Book a focused TMJ/TMD evaluation with Dr. Cruz. We'll determine whether your symptoms are muscle-driven, joint-driven, or both — and whether therapeutic Botox is the right next step.

Common Questions

Frequently asked questions about Botox for TMJ & bruxism

Botox is injected into the masseter and/or temporalis muscles, temporarily reducing their contractile force so the unconscious clenching and grinding forces are lowered. Normal chewing, speaking, and yawning are preserved at therapeutic doses. Less muscle force means less joint compression, less tooth wear, and often fewer tension-pattern headaches. Effects develop over 1–2 weeks and last roughly 3–4 months. Botox at this practice is used as part of a broader TMD plan after a diagnostic assessment identifies muscle hyperactivity as a contributing factor — not as a standalone treatment.

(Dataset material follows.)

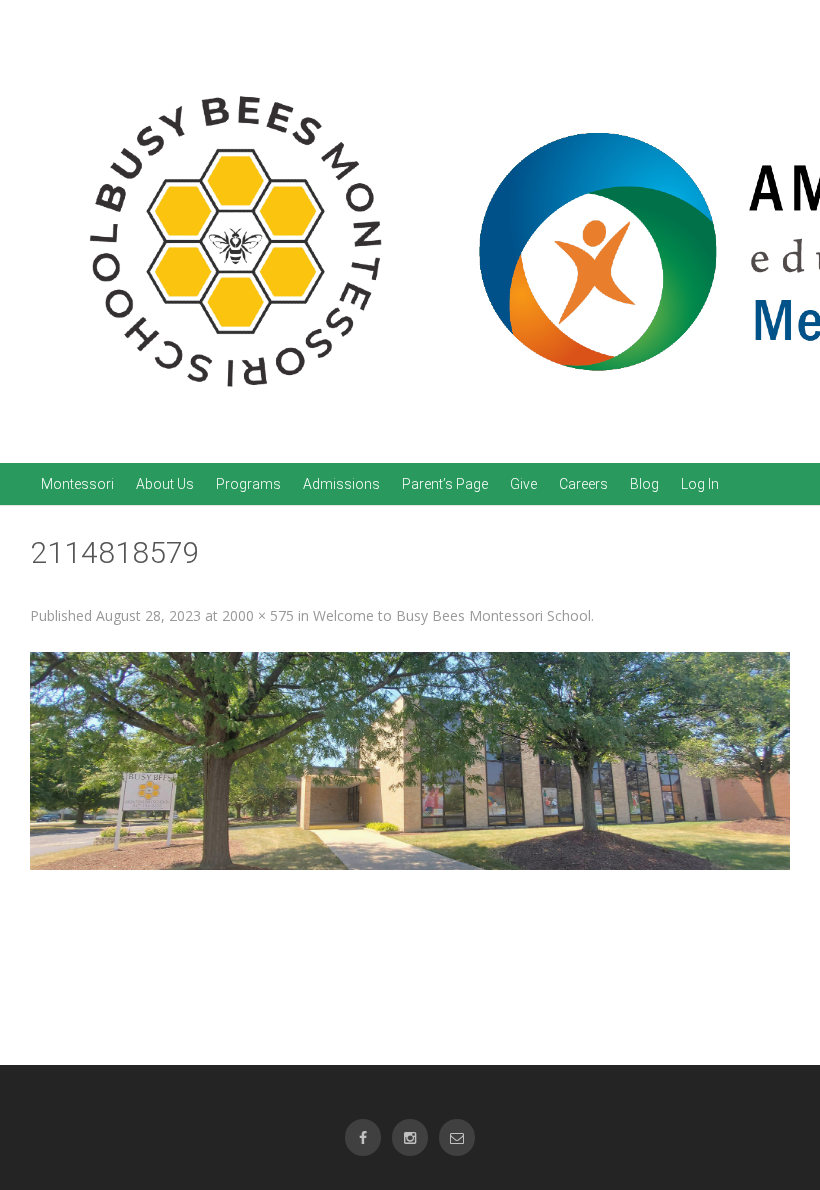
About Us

Therapeutic Botox for TMD is generally not covered by provincial health insurance. Some Canadian extended-health and dental plans cover part of it under a medical-rider or TMD allowance — coverage varies widely. We provide documentation for pre-authorization and reimbursement claims wherever possible. The CDCP page outlines what is and isn't eligible under the federal plan.

The effect develops gradually over 1–2 weeks and typically lasts 3–4 months, after which the muscles slowly return to baseline. Maintenance injections may be administered as needed when the effect wears off. Many patients use Botox for a few cycles to break a TMD flare-up while the splint and home program take over, and then space out or stop injections.

At therapeutic TMD doses, most patients see no visible change in the short term. Over multiple cycles, chronically enlarged (hypertrophied) masseters may reduce in size, giving the lower face a slightly less square appearance. Many patients consider this a welcome side effect; if it's unwanted, dosing can be adjusted at the next cycle. There is no effect on facial expression — we are not treating the muscles of expression.

No. Pregnancy, breastfeeding, neuromuscular disorders (myasthenia gravis, ALS, Lambert-Eaton syndrome), a history of allergic reaction to botulinum toxin, and current aminoglycoside antibiotic use are all contraindications. Bring a current medication list to your consultation so Dr. Cruz can review it carefully before treatment is planned.

In most cases yes. Botox reduces the force of grinding; the splint protects the contact between upper and lower teeth and decompresses the joint. They address different parts of the problem and are usually combined — particularly for severe bruxers. See oral appliances and TMJ stabilization appliance for the splint side of the plan.